Many of the critical signaling pathways are initiated with the activation of the various subfamilies of Receptor Tyrosine Kinases. Given their significance, it is not surprising that point mutations that lead to over-activation of effectors throughout the pathway were found to be associated with numerous types of cancers. 

 

Interestingly, however, the components that eventually initiate the cellular reaction, the Extracellular-Regulated Kinases 1/2 (ERK1/2), have not been shown to specifically play a causative role in cancer. Thus, the questions regarding the exact functions of each Erk variant within the overall pathway and whether Erks can become oncogenic are very intriguing. These questions can now be addressed using Erks molecules that harbor specific point mutations that render them spontaneously active, recently developed in our laboratory.

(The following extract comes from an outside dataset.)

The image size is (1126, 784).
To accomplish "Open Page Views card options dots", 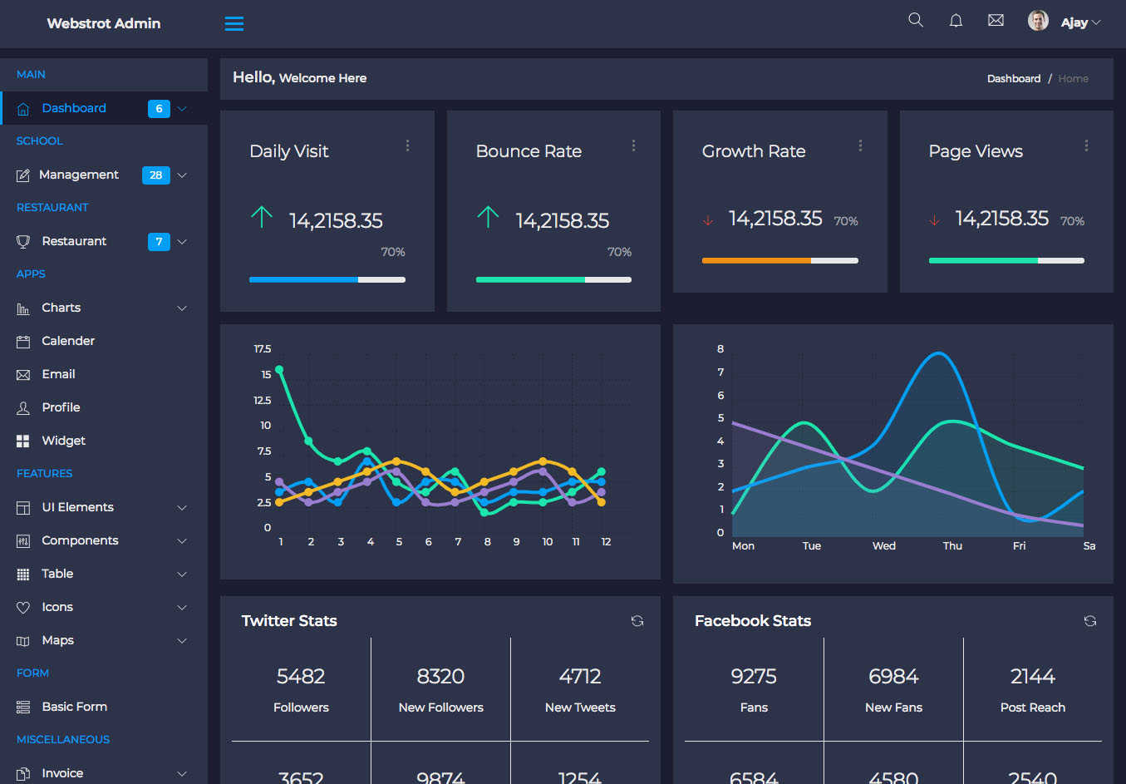I will coord(1086,145).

In our latest study we used the Drosophila fly model in order to test if these mutated Erks can also be spontaneously active in an organism model and if so, how will they affect cellular processes in the fly including malignancy. 

 

We found that a fly ERK ortholog harboring the activating mutations promotes the characteristic formation of wing veins and eye structure in flies in which the signaling pathways regulating these processes were genetically inhibited. Moreover, expression of the mutated Erks induces tissue overgrowth in an established Drosophila cancer model.

Taken together, our findings indicate that activating mutations can endow Erk with pro-proliferative, tumorigenic capabilities, and that Drosophila provides an effective platform with which to evaluate the activity and oncogenic potential of Erk mutations.